> Lista de exercícios
**1)** Pode repetir, sem nenhuma alteração, a parte do texto sobre Flores da Cunha que começa nas palavras "Como não desejasse" e vai até as palavras "de corpos provisórios.", inclusive?
**2)** Como prossegue o texto sobre Flores da Cunha a partir do ponto em que ele para? Escreva a continuação.

> Trecho do texto
=======

Quando os paulistas começaram a articular a Revolução
Constitucionalista, a atitude de Flores da Cunha foi ambígua. De um lado,
procurou articular um acordo com a Frente Única Paulista para liderar a
revolução no Rio Grande do Sul, planejando uma estratégia militar
rio-grandense, prevendo a distribuição de armas a corpos provisórios e
construindo estradas de ferro em pontos cruciais. De outro lado, porém, começou
a impor condições difíceis de serem atendidas, como a de que o secretariado
paulista sofresse modificações e de que São Paulo lhe desse poderes suficientes
para renunciar à interventoria e comandar as forças revolucionárias.
Não aceitando essa indefinição do interventor, Raul Pilla,
Batista Luzardo (ambos do PL) e Lindolfo Collor (do PRR) pediram a Borges de
Medeiros, antigo líder republicano, que interferisse junto a Flores para que
este assumisse o comando da revolução constitucionalista no Rio Grande do Sul.
Como não desejasse se comprometer nem com Borges nem com Vargas, Flores
apresentou um pedido de renúncia ao governo gaúcho. Entretanto, temendo que a
demissão de Flores fortalecesse a FUG, Vargas lhe fez um apelo para que
permanecesse no posto, defendendo os ideais da Revolução de 1930.
Ao irromper a revolução em São Paulo, Flores da Cunha
decidiu-se pela solidariedade ao governo central, enviando contra os revoltosos
tropas do Exército e efetivos da Brigada Militar, além de corpos provisórios.

=======

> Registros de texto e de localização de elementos
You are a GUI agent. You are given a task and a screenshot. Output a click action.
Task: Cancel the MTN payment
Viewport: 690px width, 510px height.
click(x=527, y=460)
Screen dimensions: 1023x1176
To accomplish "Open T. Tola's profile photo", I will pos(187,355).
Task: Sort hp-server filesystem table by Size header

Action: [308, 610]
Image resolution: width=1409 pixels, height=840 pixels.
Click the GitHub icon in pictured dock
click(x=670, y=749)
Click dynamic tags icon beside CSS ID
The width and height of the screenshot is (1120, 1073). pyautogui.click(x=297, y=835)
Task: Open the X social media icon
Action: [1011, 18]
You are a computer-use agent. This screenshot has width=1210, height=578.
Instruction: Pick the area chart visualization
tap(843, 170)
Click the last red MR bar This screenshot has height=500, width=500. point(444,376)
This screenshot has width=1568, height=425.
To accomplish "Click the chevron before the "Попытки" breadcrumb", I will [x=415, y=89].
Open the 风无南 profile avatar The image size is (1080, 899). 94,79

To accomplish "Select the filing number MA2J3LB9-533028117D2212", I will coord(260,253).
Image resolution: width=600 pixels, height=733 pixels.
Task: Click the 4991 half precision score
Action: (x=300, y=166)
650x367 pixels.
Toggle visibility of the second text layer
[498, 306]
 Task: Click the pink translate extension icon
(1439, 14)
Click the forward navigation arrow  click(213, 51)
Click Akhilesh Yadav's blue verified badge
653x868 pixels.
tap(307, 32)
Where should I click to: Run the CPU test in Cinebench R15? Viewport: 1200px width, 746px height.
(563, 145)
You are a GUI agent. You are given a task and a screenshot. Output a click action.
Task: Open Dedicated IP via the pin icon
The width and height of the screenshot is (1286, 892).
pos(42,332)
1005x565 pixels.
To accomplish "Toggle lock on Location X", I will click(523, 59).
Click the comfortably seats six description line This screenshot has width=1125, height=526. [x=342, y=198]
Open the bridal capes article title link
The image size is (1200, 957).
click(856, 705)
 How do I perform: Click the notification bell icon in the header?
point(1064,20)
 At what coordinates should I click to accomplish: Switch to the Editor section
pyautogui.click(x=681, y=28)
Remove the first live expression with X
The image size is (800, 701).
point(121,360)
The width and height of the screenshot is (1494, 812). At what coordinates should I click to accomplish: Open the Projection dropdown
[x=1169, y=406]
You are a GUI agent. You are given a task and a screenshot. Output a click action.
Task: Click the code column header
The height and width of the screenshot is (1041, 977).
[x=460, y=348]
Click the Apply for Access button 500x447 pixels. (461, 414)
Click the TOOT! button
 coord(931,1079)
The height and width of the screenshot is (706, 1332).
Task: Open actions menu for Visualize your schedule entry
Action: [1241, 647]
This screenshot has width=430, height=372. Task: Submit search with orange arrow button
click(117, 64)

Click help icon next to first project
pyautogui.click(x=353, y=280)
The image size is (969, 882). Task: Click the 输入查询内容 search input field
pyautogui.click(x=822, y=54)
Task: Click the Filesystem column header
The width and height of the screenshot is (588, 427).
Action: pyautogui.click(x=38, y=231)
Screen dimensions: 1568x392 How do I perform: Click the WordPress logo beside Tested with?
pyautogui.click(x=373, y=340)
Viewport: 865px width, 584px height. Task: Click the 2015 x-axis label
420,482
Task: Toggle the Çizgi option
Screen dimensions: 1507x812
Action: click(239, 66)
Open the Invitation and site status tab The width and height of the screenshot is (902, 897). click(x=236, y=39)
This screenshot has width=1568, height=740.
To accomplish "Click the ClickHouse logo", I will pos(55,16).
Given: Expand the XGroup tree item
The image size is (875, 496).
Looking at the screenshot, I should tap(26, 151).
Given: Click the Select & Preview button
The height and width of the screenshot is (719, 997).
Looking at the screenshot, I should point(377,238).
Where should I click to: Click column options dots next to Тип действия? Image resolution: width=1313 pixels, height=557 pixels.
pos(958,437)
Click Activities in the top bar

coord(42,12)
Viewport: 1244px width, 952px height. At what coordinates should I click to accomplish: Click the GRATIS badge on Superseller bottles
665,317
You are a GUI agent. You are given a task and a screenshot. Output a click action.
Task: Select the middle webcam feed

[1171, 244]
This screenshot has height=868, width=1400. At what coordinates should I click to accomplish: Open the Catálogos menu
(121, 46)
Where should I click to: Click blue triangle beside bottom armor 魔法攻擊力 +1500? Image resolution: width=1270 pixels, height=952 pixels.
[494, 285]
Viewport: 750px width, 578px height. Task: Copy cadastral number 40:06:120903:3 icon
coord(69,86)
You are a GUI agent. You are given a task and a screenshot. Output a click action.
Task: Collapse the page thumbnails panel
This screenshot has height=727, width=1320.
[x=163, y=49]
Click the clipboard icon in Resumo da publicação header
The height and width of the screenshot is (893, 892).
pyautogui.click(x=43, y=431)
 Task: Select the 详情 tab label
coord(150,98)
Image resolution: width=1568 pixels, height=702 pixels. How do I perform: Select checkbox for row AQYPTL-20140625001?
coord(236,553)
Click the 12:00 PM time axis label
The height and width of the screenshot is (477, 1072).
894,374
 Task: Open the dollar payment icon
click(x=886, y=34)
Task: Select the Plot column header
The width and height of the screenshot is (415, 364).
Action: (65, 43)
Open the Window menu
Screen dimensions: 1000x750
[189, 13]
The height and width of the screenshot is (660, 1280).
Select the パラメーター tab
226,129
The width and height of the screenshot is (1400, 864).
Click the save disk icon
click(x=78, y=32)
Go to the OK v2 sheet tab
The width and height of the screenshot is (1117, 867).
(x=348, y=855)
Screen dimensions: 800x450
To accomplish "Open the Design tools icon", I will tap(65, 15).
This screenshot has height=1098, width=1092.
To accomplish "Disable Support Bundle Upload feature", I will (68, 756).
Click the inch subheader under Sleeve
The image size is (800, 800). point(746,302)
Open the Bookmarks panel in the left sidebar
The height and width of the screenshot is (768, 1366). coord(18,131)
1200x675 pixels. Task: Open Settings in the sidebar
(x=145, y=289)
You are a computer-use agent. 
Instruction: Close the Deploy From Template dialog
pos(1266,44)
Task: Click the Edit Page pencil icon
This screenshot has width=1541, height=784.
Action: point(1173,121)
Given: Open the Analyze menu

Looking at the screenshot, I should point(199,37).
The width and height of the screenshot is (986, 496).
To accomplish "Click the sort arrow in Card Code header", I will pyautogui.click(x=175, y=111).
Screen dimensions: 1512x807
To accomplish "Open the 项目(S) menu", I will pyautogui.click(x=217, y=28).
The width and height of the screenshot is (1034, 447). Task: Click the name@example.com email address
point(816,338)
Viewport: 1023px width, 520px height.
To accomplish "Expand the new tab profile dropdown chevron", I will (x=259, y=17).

=======

> Gabarito
**1)**
Como não desejasse se comprometer nem com Borges nem com Vargas, Flores
apresentou um pedido de renúncia ao governo gaúcho. Entretanto, temendo que a
demissão de Flores fortalecesse a FUG, Vargas lhe fez um apelo para que
permanecesse no posto, defendendo os ideais da Revolução de 1930.
Ao irromper a revolução em São Paulo, Flores da Cunha
decidiu-se pela solidariedade ao governo central, enviando contra os revoltosos
tropas do Exército e efetivos da Brigada Militar, além de corpos provisórios.

**2)**
Com o objetivo de criar um foco revolucionário interno para
desviar a grande pressão que as tropas gaúchas faziam sobre São Paulo, Borges
de Medeiros, ao lado de Luzardo, Collor, Pilla, do major Martim Cavalcanti e de
outros integrantes da FUG, organizou um levante no Rio Grande do Sul. Em 20 de
setembro de 1932, esse movimento foi esmagado.
Após
a derrota da revolução paulista, ocorreu um sério dissídio na política
rio-grandense. De um lado colocavam-se os que haviam apoiado Flores da Cunha na
luta contra os constitucionalistas, e, de outro, os que haviam apoiado a FUG.
Pretendendo reconstruir politicamente o estado, Flores da Cunha fundou então um
novo partido, que congregaria seus adeptos. Da união de prefeitos municipais,
comandantes de corpos provisórios e políticos procedentes da FUG resultou o
Partido Republicano Liberal Rio-Grandense, cuja presidência foi entregue ao
interventor. Defendendo uma plataforma que abordava os problemas econômicos
mais palpitantes da época, o PRL atraiu também muitos jovens que não se
identificavam com o programa socioeconômico da FUG.
Programa
Em linhas gerais, o programa do PRL defendia a forma de
governo republicana federativa; a divisão, a harmonia e a interdependência dos
poderes; o sistema representativo, com a representação proporcional ao
eleitorado de cada estado na Câmara dos Deputados; o sufrágio universal secreto
para ambos os sexos; a autonomia dos estados e dos municípios, que deveriam ser
regidos por constituições e leis orgânicas próprias, observando porém os
princípios constitucionais da União; a temporariedade dos mandatos eletivos; a
organização da justiça estadual com base nos princípios de gratuidade,
vitaliciedade e inamovibilidade, sendo o Tribunal do Júri substituído por
tribunais de consciência, de caráter técnico-judiciário; a organização de uma
justiça eleitoral que assegurasse o perfeito funcionamento do regime
representativo; a uniformidade dos princípios básicos do direito processual, e
a adoção do plebiscito nas questões de grande importância social e política. O
partido se propunha também a lutar por medidas que assegurassem a defesa e a
integridade nacionais, como o alheamento das classes armadas da política
partidária e o aparelhamento do Exército e da Marinha para o cumprimento de sua
alta finalidade.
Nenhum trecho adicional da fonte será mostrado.